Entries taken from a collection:
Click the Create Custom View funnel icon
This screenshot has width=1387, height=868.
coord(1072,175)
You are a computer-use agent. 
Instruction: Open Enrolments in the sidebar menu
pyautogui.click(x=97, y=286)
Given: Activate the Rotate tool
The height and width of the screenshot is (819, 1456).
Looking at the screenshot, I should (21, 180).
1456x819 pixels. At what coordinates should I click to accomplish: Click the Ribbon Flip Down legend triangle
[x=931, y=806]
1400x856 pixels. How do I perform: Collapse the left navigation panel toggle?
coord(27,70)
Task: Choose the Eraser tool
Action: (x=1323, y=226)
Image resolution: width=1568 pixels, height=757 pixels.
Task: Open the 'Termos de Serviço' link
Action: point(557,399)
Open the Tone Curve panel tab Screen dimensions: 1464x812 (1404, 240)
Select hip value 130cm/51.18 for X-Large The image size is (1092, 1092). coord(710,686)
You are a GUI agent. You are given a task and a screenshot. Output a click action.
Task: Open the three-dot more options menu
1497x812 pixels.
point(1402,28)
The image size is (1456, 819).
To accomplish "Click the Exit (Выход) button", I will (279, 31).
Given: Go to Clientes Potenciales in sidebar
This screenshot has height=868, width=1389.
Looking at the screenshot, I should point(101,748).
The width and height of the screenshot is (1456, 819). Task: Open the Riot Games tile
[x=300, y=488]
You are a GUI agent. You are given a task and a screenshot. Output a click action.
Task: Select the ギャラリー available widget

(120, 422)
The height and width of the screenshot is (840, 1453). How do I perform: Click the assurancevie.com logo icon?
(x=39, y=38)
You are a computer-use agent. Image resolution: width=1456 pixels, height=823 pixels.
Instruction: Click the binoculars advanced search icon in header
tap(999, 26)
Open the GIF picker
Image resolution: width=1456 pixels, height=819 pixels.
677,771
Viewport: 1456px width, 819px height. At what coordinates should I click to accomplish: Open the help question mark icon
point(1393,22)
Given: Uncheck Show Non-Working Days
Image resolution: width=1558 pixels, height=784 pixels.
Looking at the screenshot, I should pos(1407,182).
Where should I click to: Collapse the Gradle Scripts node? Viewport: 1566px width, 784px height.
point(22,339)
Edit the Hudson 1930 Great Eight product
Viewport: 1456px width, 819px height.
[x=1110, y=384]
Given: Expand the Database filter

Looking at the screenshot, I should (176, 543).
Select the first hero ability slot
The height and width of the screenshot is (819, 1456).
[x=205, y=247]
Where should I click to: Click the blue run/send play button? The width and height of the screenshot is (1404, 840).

Task statement — Nothing but the lines from the one with "Image resolution: width=1558" through the final line of the data above should be output, exactly as written.

Exercise output —
Image resolution: width=1558 pixels, height=784 pixels.
Looking at the screenshot, I should pos(1407,182).
Where should I click to: Collapse the Gradle Scripts node? Viewport: 1566px width, 784px height.
point(22,339)
Edit the Hudson 1930 Great Eight product
Viewport: 1456px width, 819px height.
[x=1110, y=384]
Given: Expand the Database filter

Looking at the screenshot, I should (176, 543).
Select the first hero ability slot
The height and width of the screenshot is (819, 1456).
[x=205, y=247]
Where should I click to: Click the blue run/send play button? The width and height of the screenshot is (1404, 840).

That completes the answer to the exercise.